Fahrrad statt Eisenbahn

Für den Bau der Radschnellwege sollen insbesondere stillgelegte Eisenbahntrassen genutzt werden. Dies hat den Vorteil, dass sie wegen der Vornutzung flach sind und keine zu scharfen Kurven in ihrem Verlauf haben. Sie sind auch kreuzungsarm und gut vom Autoverkehr getrennt. Im besonderen Fokus stehen dabei die ehemaligen Sandbahnen, welche früher Bergwerke belieferten. Eine Herausforderung bleibt die Sicherstellung der ehemaligen Bahntrassen für den Radschnellwegebau. Dies zeigt ein Konflikt im Kattowitzer Stadtteil Burowiec, wo ein Investor eine Wohnsiedlung auf der Trasse der geplanten Velostrada 1 bauen wollte. Dies war einer der Gründe für die Proteste von Anwohnern und von Umweltverbänden. Der Konflikt ging durch alle gerichtlichen Instanzen, welche letztendlich zu Gunsten der Einwohner entschieden.

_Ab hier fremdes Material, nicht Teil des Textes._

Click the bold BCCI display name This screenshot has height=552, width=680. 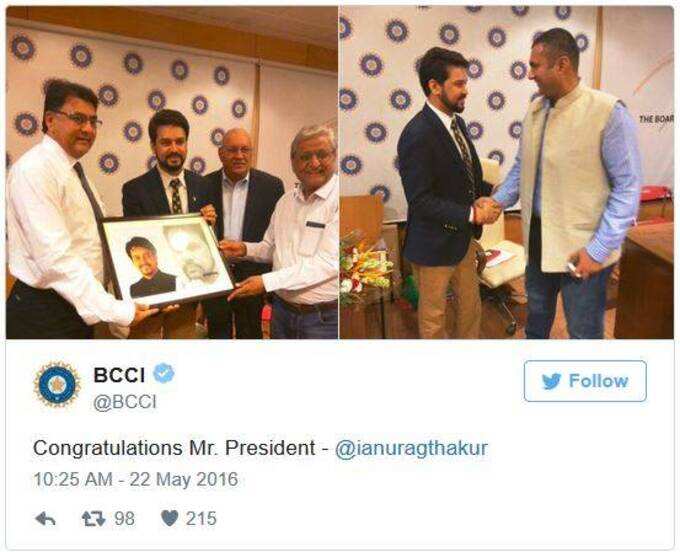119,375
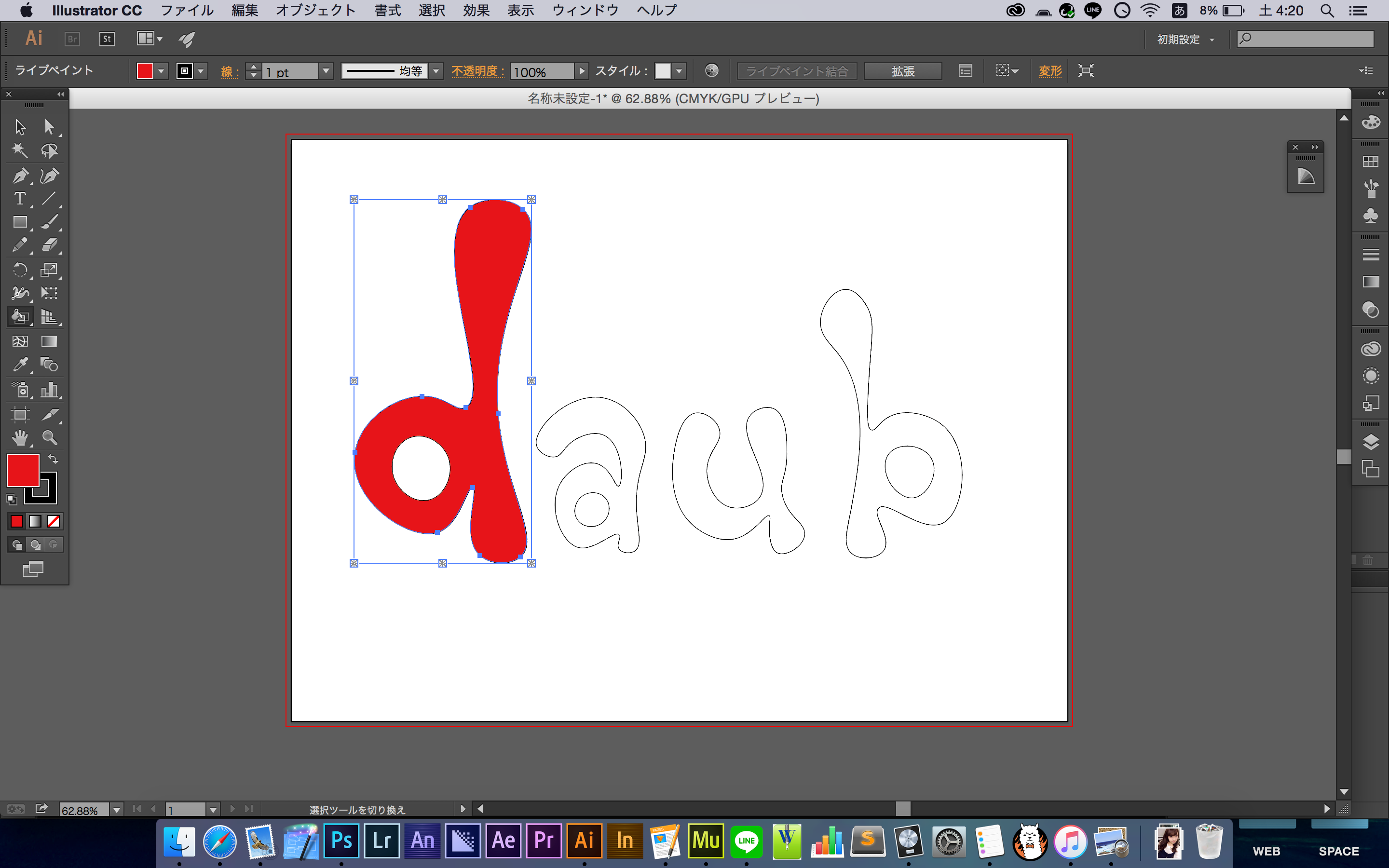Screen dimensions: 1389x868
Task: Expand the stroke weight dropdown
Action: 326,71
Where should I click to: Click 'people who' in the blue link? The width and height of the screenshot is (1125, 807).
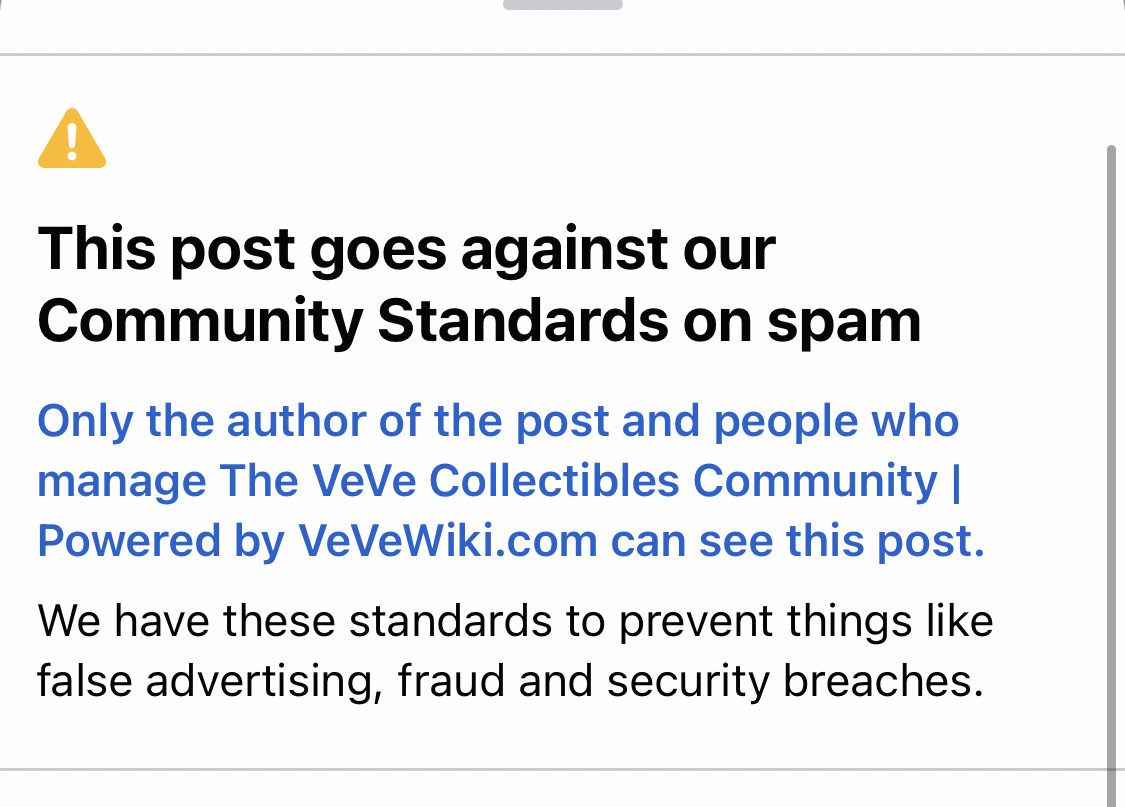coord(836,421)
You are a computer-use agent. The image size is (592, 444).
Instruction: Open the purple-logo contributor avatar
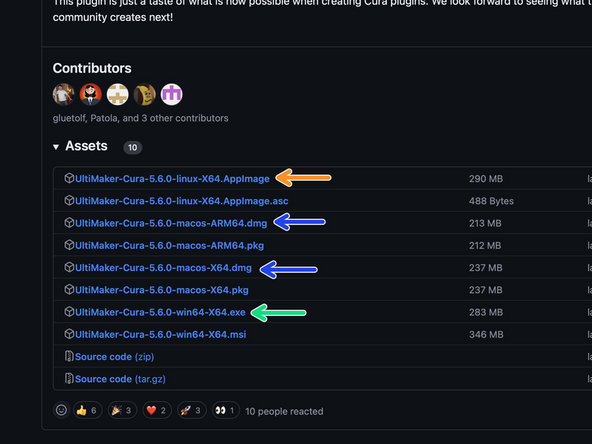click(172, 94)
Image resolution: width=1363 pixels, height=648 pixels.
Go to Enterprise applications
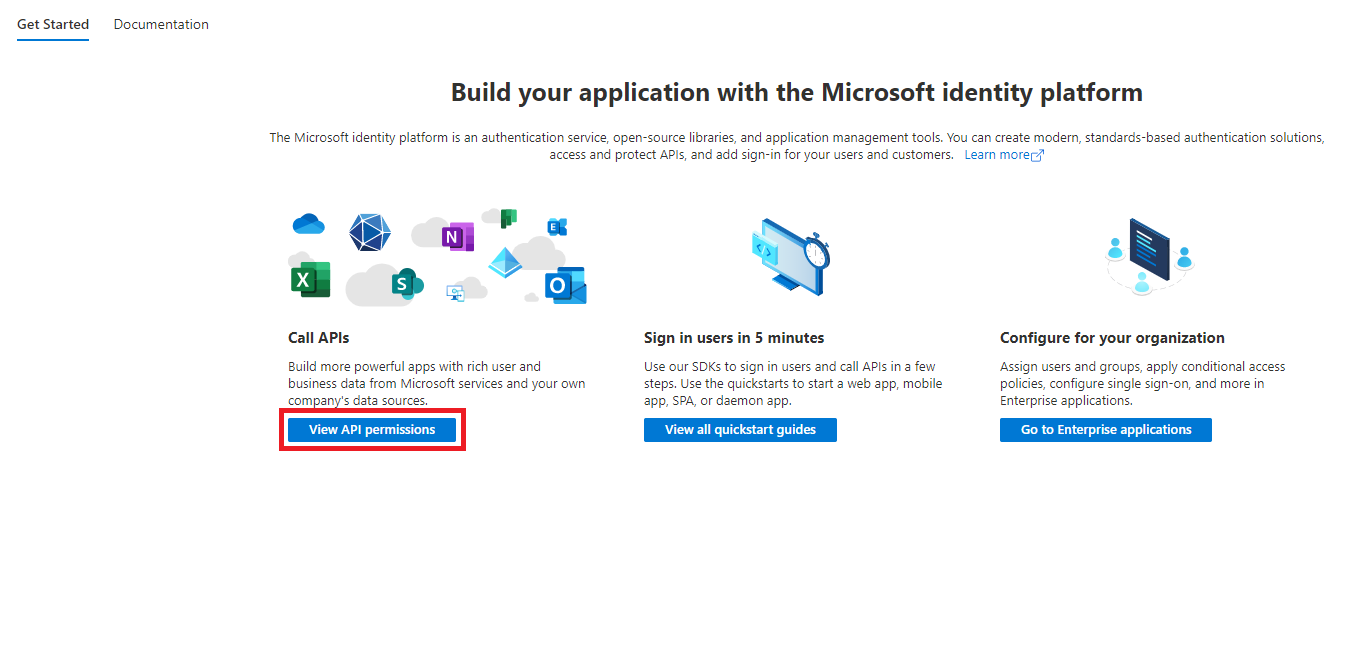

„Fahrradfahren ist gesund. Es stärkt das Herz-Kreislaufsystem, reduziert Stress und dank der verbesserten Durchblutung des Gehirns erhöht es auch die intellektuelle Leistungsfähigkeit. Dass es das Budget und die Umwelt schont, kommt als Bonus hinzu.“

Fazit

Fahrradfahren ist gesund. Es stärkt das Herz-Kreislaufsystem, reduziert Stress und dank der verbesserten Durchblutung des Gehirns erhöht es auch die intellektuelle Leistungsfähigkeit. Dass es das Budget und die Umwelt schont, kommt als Bonus hinzu. Damit mehr Menschen in den Genuss von diesen Vorteilen kommen, ist eine entsprechende Infrastruktur nötig. Dass diese nun entsteht, ist auch von Vorteil für Autofahrer. Denn jeder, der schon den Berliner Verkehr kennengelernt hat, weiß, dass die räumliche Trennung von Fußgänger-, Auto- und Radverkehr schlicht sicherer ist – für alle Beteiligten.